# WHAT YOU HAVE TO DO:
Please return each of the entries that follow, unchanged in every word.

Records contained in a dataset

* * * * * * *

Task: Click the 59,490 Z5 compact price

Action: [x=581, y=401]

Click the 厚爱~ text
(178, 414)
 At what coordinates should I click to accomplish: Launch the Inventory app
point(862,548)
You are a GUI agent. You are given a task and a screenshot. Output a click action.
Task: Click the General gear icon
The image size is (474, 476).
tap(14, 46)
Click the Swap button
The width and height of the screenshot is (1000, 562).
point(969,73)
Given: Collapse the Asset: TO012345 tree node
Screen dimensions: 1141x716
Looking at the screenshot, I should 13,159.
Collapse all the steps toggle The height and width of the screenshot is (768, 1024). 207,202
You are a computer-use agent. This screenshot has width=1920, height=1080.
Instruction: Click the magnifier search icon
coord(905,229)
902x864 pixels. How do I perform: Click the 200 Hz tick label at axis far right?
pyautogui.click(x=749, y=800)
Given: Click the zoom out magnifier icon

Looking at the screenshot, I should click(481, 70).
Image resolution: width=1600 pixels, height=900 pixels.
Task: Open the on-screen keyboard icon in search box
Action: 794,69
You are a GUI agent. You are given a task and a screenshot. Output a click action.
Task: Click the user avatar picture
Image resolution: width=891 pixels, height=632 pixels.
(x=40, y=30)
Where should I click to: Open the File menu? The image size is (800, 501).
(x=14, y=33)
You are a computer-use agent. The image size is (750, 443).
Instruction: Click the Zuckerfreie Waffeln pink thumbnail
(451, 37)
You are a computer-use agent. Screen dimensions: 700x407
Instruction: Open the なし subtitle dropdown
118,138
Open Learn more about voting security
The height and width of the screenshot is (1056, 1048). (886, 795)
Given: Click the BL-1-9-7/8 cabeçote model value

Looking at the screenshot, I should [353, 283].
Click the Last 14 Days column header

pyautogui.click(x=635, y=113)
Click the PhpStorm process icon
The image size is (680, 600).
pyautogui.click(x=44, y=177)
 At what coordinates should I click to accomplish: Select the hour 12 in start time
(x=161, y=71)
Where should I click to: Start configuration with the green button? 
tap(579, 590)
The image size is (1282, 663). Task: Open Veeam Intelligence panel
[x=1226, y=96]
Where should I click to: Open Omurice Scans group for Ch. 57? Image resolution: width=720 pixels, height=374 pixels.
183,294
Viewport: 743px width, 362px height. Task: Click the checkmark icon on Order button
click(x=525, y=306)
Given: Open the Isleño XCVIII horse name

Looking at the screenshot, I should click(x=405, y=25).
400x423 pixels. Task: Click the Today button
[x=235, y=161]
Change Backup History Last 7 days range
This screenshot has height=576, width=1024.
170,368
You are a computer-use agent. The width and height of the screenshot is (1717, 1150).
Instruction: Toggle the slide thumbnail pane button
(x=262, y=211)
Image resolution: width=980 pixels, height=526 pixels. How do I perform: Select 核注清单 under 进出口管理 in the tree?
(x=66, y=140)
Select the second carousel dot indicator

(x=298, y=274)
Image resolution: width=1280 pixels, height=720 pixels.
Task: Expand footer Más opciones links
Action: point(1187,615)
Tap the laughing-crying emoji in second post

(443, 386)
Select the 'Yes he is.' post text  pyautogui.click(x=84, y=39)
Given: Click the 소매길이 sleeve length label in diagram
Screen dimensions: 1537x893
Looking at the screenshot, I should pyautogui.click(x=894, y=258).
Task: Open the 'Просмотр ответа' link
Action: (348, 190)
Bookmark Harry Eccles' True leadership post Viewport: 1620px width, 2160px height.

* * * * * * *

# ANSWER SPACE:
Task: Click the 59,490 Z5 compact price

Action: [x=581, y=401]

Click the 厚爱~ text
(178, 414)
 At what coordinates should I click to accomplish: Launch the Inventory app
point(862,548)
You are a GUI agent. You are given a task and a screenshot. Output a click action.
Task: Click the General gear icon
The image size is (474, 476).
tap(14, 46)
Click the Swap button
The width and height of the screenshot is (1000, 562).
point(969,73)
Given: Collapse the Asset: TO012345 tree node
Screen dimensions: 1141x716
Looking at the screenshot, I should 13,159.
Collapse all the steps toggle The height and width of the screenshot is (768, 1024). 207,202
You are a computer-use agent. This screenshot has width=1920, height=1080.
Instruction: Click the magnifier search icon
coord(905,229)
902x864 pixels. How do I perform: Click the 200 Hz tick label at axis far right?
pyautogui.click(x=749, y=800)
Given: Click the zoom out magnifier icon

Looking at the screenshot, I should click(481, 70).
Image resolution: width=1600 pixels, height=900 pixels.
Task: Open the on-screen keyboard icon in search box
Action: 794,69
You are a GUI agent. You are given a task and a screenshot. Output a click action.
Task: Click the user avatar picture
Image resolution: width=891 pixels, height=632 pixels.
(x=40, y=30)
Where should I click to: Open the File menu? The image size is (800, 501).
(x=14, y=33)
You are a computer-use agent. The image size is (750, 443).
Instruction: Click the Zuckerfreie Waffeln pink thumbnail
(451, 37)
You are a computer-use agent. Screen dimensions: 700x407
Instruction: Open the なし subtitle dropdown
118,138
Open Learn more about voting security
The height and width of the screenshot is (1056, 1048). (886, 795)
Given: Click the BL-1-9-7/8 cabeçote model value

Looking at the screenshot, I should [353, 283].
Click the Last 14 Days column header

pyautogui.click(x=635, y=113)
Click the PhpStorm process icon
The image size is (680, 600).
pyautogui.click(x=44, y=177)
 At what coordinates should I click to accomplish: Select the hour 12 in start time
(x=161, y=71)
Where should I click to: Start configuration with the green button? 
tap(579, 590)
The image size is (1282, 663). Task: Open Veeam Intelligence panel
[x=1226, y=96]
Where should I click to: Open Omurice Scans group for Ch. 57? Image resolution: width=720 pixels, height=374 pixels.
183,294
Viewport: 743px width, 362px height. Task: Click the checkmark icon on Order button
click(x=525, y=306)
Given: Open the Isleño XCVIII horse name

Looking at the screenshot, I should click(x=405, y=25).
400x423 pixels. Task: Click the Today button
[x=235, y=161]
Change Backup History Last 7 days range
This screenshot has height=576, width=1024.
170,368
You are a computer-use agent. The width and height of the screenshot is (1717, 1150).
Instruction: Toggle the slide thumbnail pane button
(x=262, y=211)
Image resolution: width=980 pixels, height=526 pixels. How do I perform: Select 核注清单 under 进出口管理 in the tree?
(x=66, y=140)
Select the second carousel dot indicator

(x=298, y=274)
Image resolution: width=1280 pixels, height=720 pixels.
Task: Expand footer Más opciones links
Action: point(1187,615)
Tap the laughing-crying emoji in second post

(443, 386)
Select the 'Yes he is.' post text  pyautogui.click(x=84, y=39)
Given: Click the 소매길이 sleeve length label in diagram
Screen dimensions: 1537x893
Looking at the screenshot, I should pyautogui.click(x=894, y=258).
Task: Open the 'Просмотр ответа' link
Action: (348, 190)
Bookmark Harry Eccles' True leadership post Viewport: 1620px width, 2160px height.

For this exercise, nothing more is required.